Now, 15 years later, Picabo’s pants aside, I am back on the hill. In neon green snowpants. And poles from the thrift store. And skis that have not seen snow for nearly 10 years. From the passenger side of a Subaru, I gaze out at the place where I grew up. Empty of my 6’2” long lean older brother – my skiing companion for all of those years – it feels like a different landscape. It is not a race day. I no longer own a downhill suit.
But still, it is the same.
Legs that have not seen snow for months; years; almost a decade; seem to recalibrate instantly. We know how to do this. We know about this steep white terrain. Instinctively, I am in my wide racing stance, carving edge to edge, pole-planting with confidence. I can feel it coming back again.
The hill is steep. The snow is slick. The light is flat. It wants to take you down. It wants to topple you. There is no room for being tentative here. You must be tenacious. You cannot get in the backseat; cannot sit back and wait for the hill to come to you. It will – and then you will be part of it. You must stay on the front of your skis – on the front of your feet – crush the grape between your big toe and the front of your boot – anticipate the steep as it rushes before you. You must maintain the angle of your ankle and knee and hips and butt. You must lean hard into the hill. You must proactively shift from edge to edge. There is no time or space for passivity. It is all about activity. You have to want it. You have to own it. You have to feel the mountain. You have to carve as if your life depended on it.
You must murder the hill. Or it will murder you.
Now perhaps this all sounds a bit hyperbolic – a bit aggressive. Isn’t skiing a leisure sport? Perhaps. Perhaps I dramatize the aggression. Perhaps this offensive approach is not necessary to successfully get down the hill. Not for everyone.

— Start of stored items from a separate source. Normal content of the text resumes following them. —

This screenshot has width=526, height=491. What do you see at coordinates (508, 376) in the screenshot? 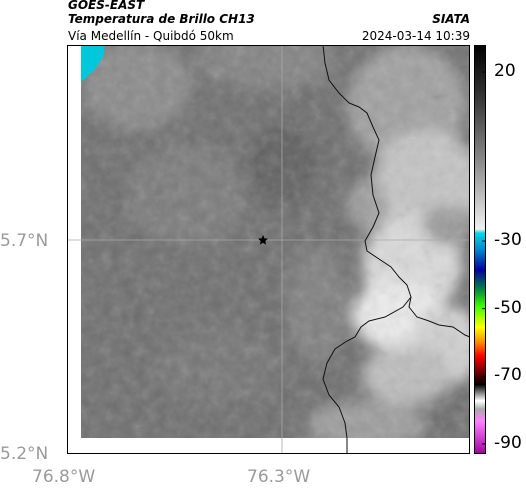
I see `colorbar-tick-label: -70` at bounding box center [508, 376].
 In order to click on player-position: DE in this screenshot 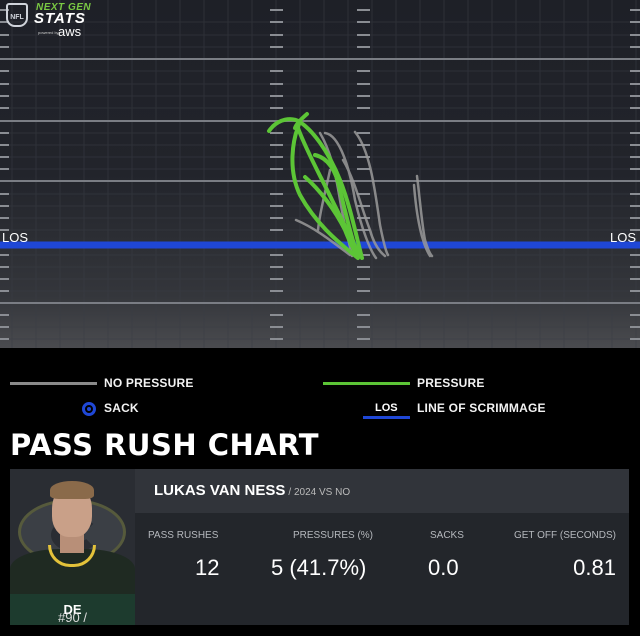, I will do `click(72, 610)`.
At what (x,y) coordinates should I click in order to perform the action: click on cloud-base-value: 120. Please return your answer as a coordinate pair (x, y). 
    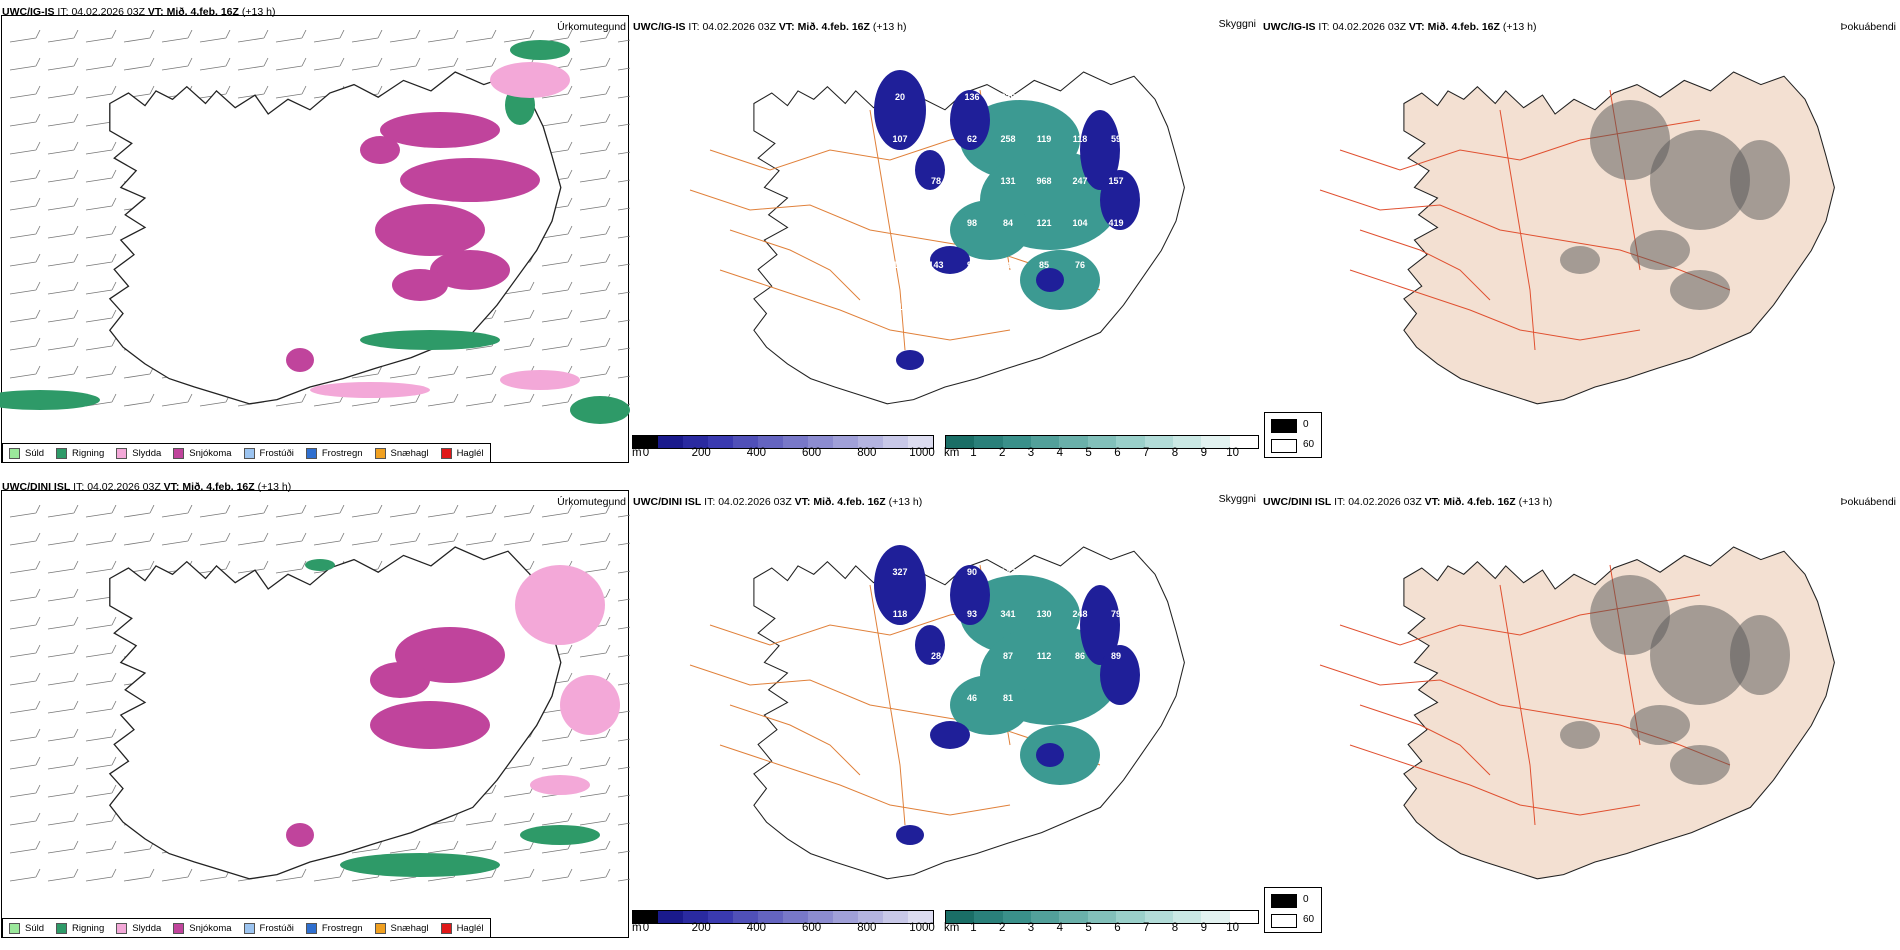
    Looking at the image, I should click on (936, 572).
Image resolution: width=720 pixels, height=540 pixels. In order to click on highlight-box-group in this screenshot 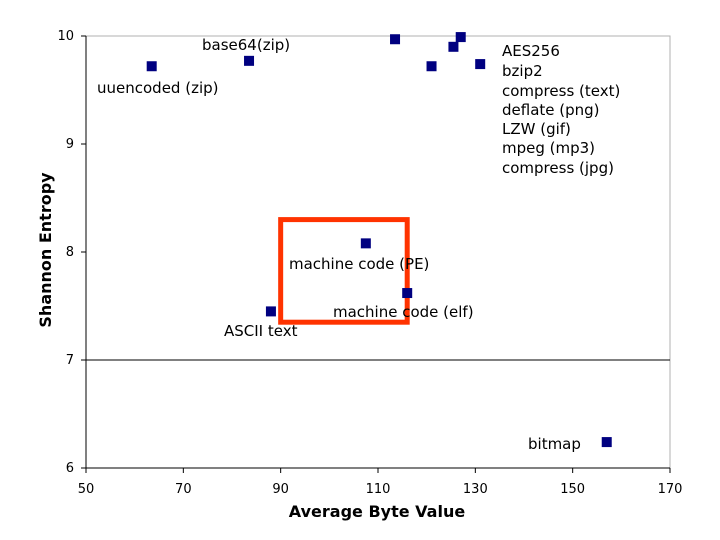, I will do `click(344, 271)`.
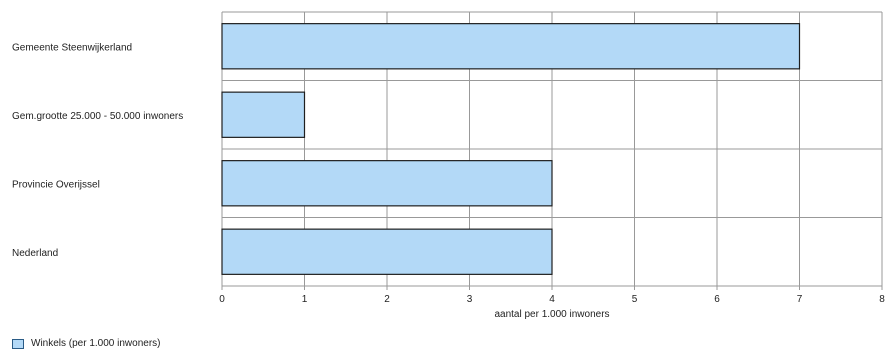 Image resolution: width=886 pixels, height=354 pixels. I want to click on tick-label-x: 6, so click(717, 300).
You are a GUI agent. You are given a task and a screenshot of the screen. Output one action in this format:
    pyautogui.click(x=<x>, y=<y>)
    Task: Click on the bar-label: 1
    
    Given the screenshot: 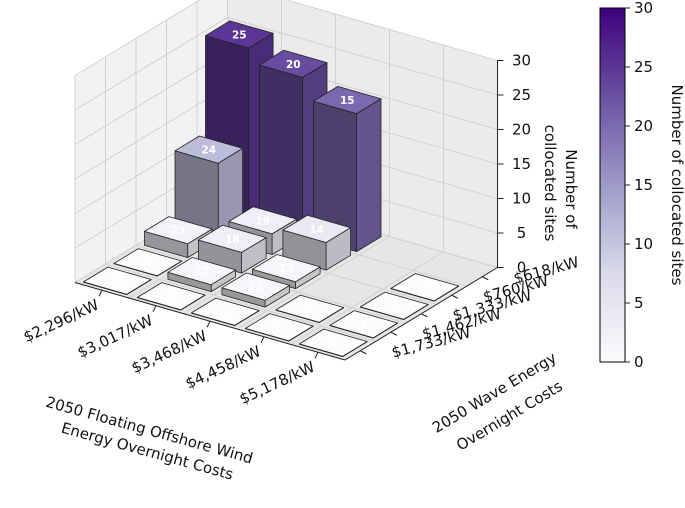 What is the action you would take?
    pyautogui.click(x=334, y=344)
    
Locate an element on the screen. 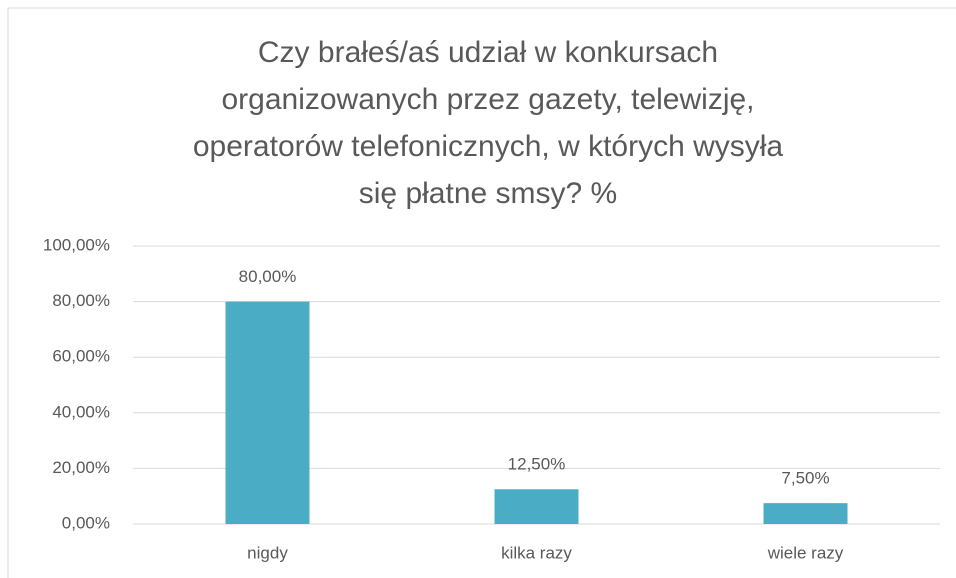 The width and height of the screenshot is (956, 578). data-label: 80,00% is located at coordinates (268, 276).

Perhaps. But I do know this: it invigorated me. It empowered me. It gave me more than a rush; it made me feel strong. Powerful. Beautiful. Capable. Even when my legs were burning and I wanted to stop – just to rest for a quick 20 seconds, something inside me – long cultivated in this small ski town – insisted: hold onto this turn. Hold on! You’re heading into chopped powder – if you can’t hold onto this turn you’ll lose it– and your goggles – and your skis – and your dignity. Hold this turn. Hold onto the pain. Hold onto the burn.
My 6’2” long lean older brother encouraged me to take up racing when I was 12 or 13. I was far behind my peers, who had been training since they were born. But I did it anyhow. Because I wanted to be with him. I wanted to be like him. I wanted to ride in his truck and carry my skis like him. I wanted to wear a downhill suit and train at night under the Keystone lights like him. I wanted to learn how to tune my skis like him. But now, even after the 6’2” long lean older brother is somewhere far above the top of the ski hill, I see that it was never about being cool or on the team. It was never about training gates or riding the 5 am ski bus with the other teenagers. It wasn’t even really about being like him.

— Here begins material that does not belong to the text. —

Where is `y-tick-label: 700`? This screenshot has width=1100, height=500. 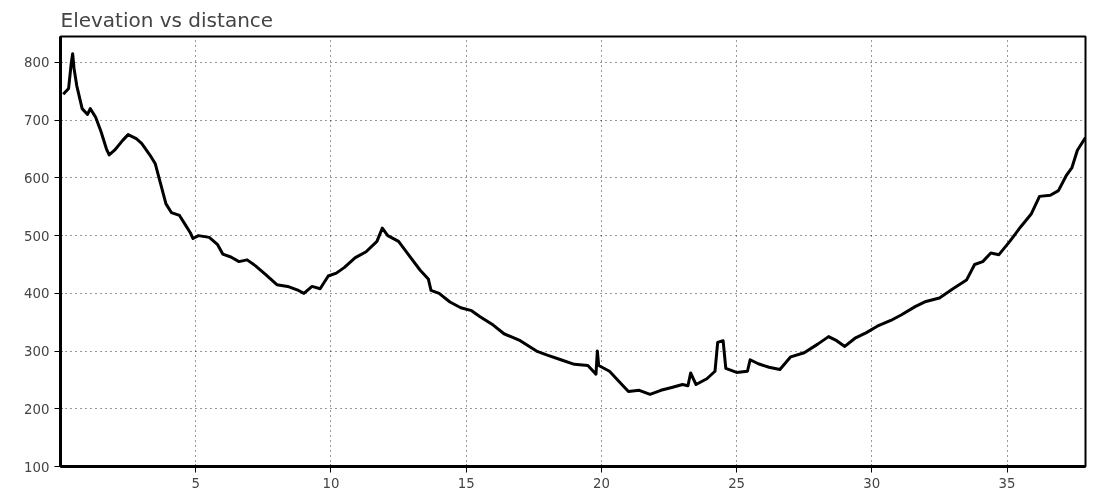
y-tick-label: 700 is located at coordinates (37, 121).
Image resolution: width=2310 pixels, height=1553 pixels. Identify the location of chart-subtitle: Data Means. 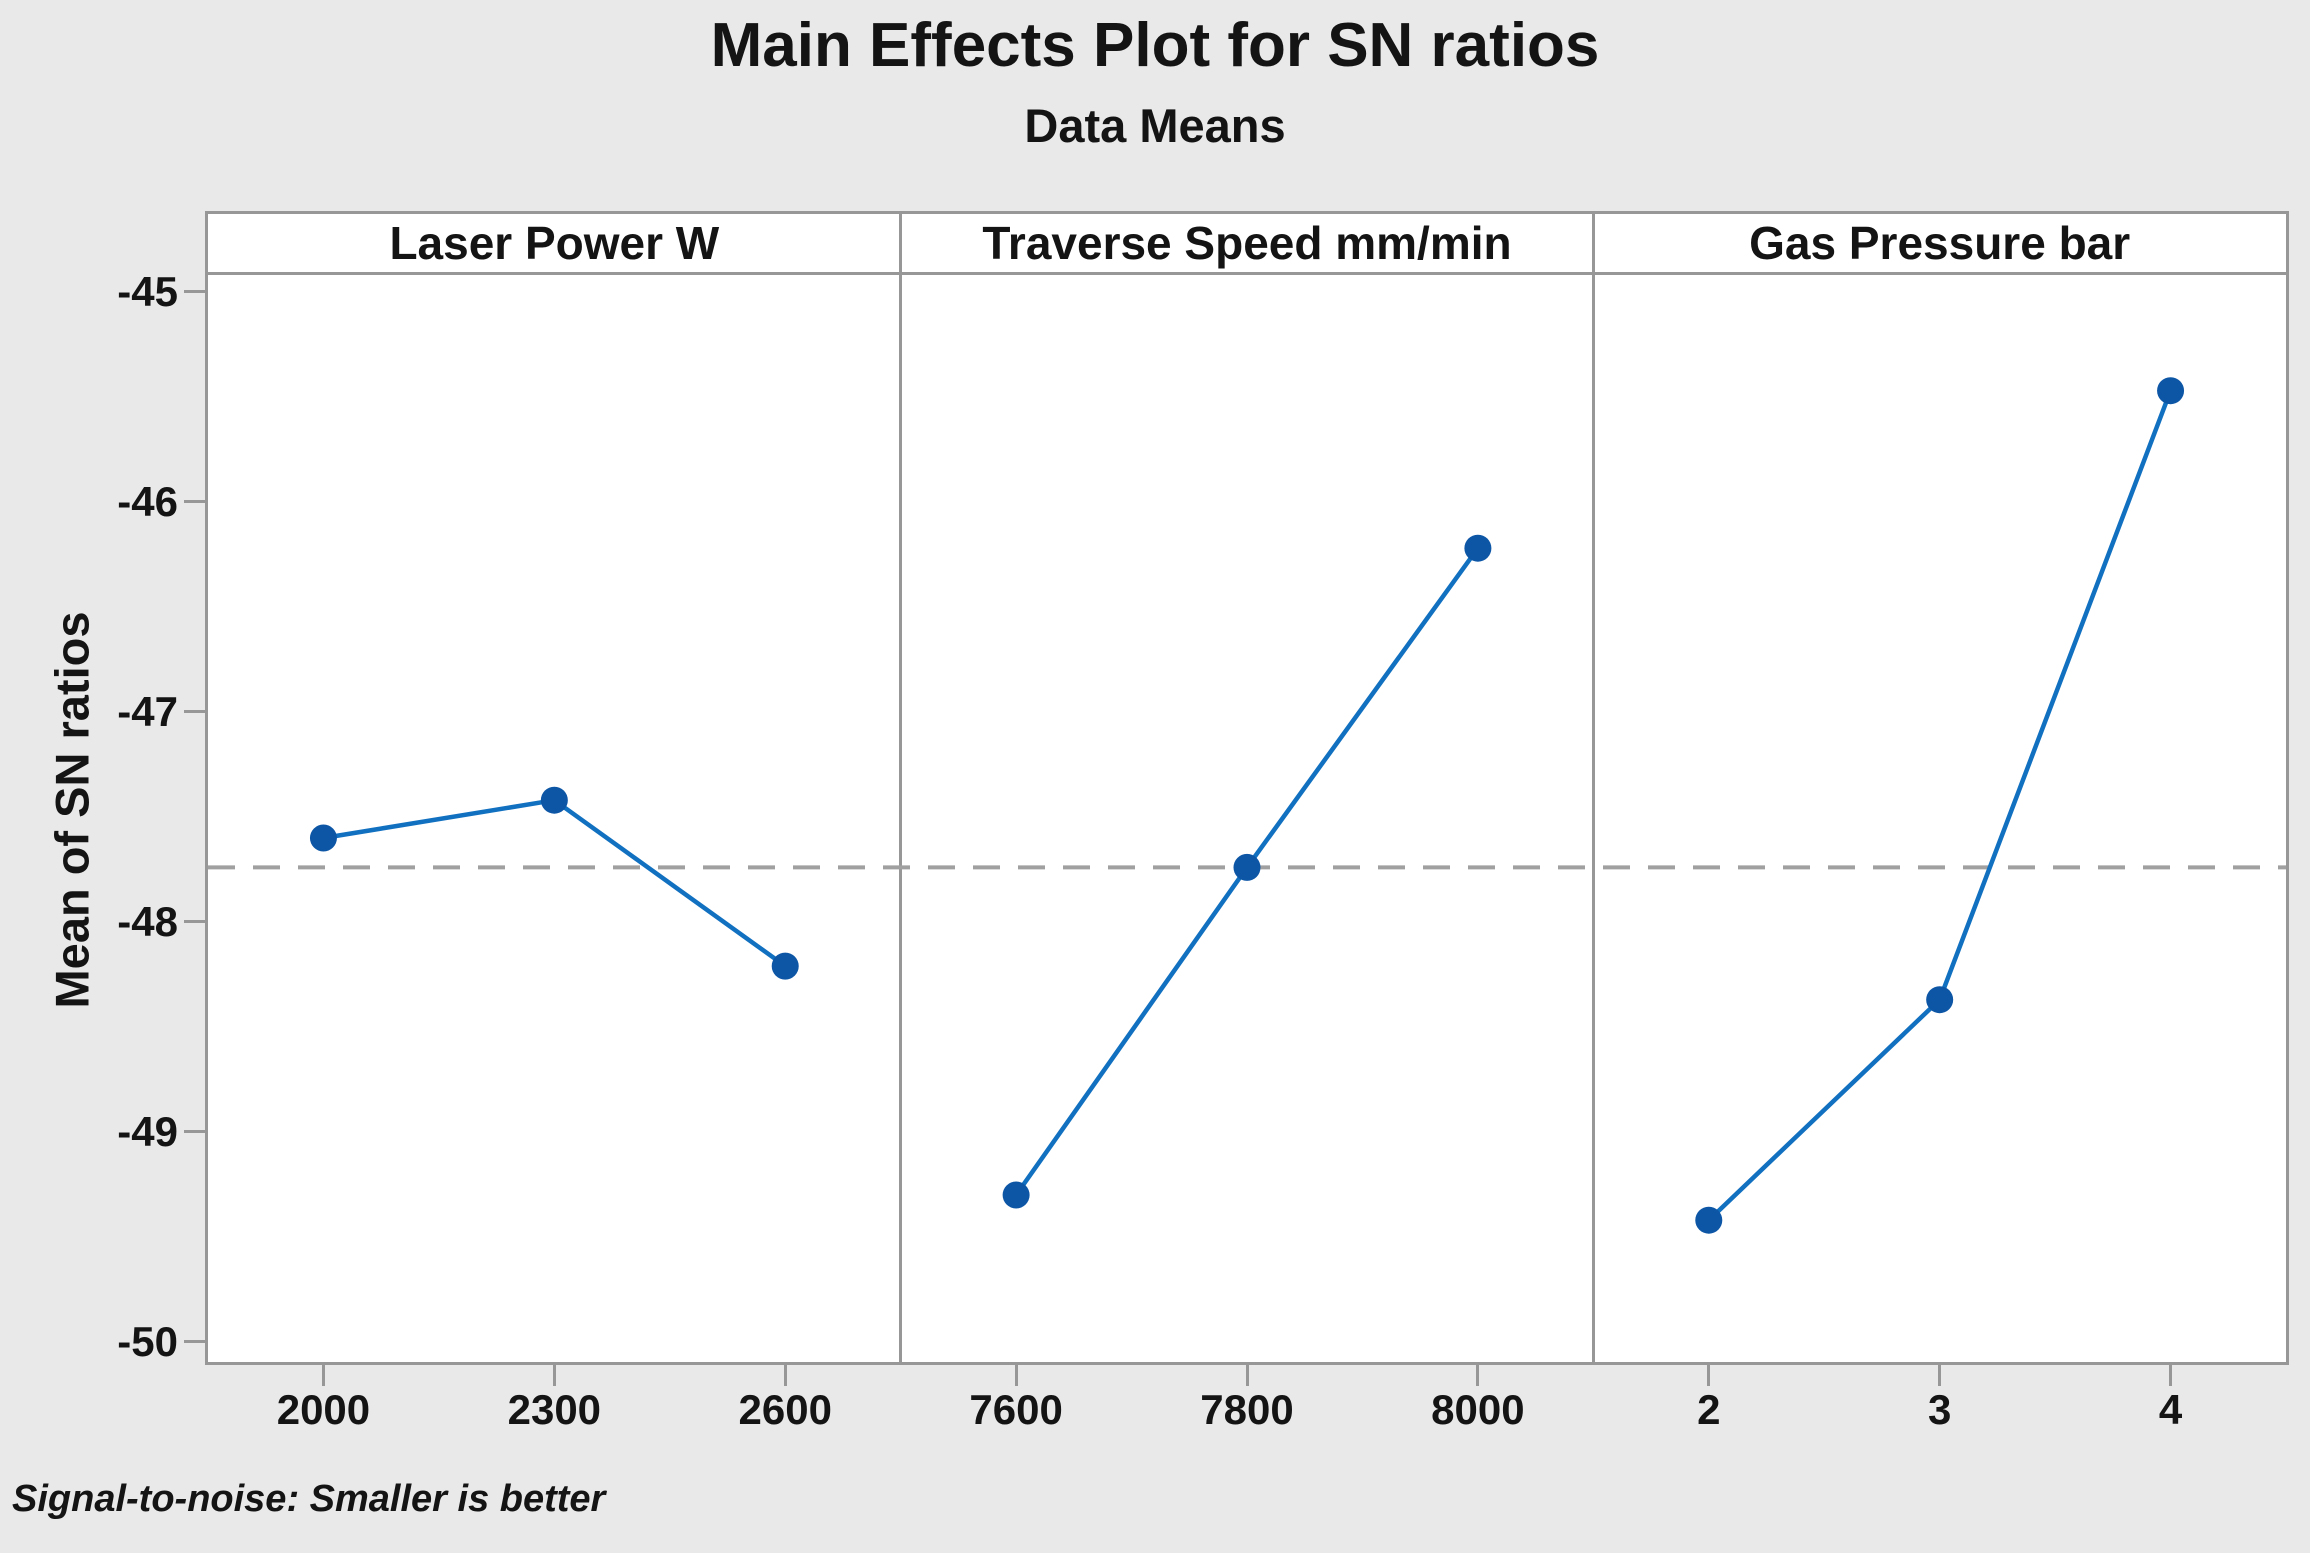
(1155, 126).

Skiing had always been – and will always be – about finding your power. That core of strength deep inside. The voice that tells you to murder the hill. To hold onto that curve. To switch edge to edge. Not to wait. To do it now. To lean forward – not back. To look down the hill. To go for every turn; to never hesitate. To hold onto the pain and work through the burn and get past the finish.
In his quiet way, Ross was teaching me to feel beautiful in spandex; to be proud of tree trunk legs; to conquer things that are scary; steep; slick; hard. He was, in every sense, teaching me to point them downhill, trust myself, and let my body do the rest.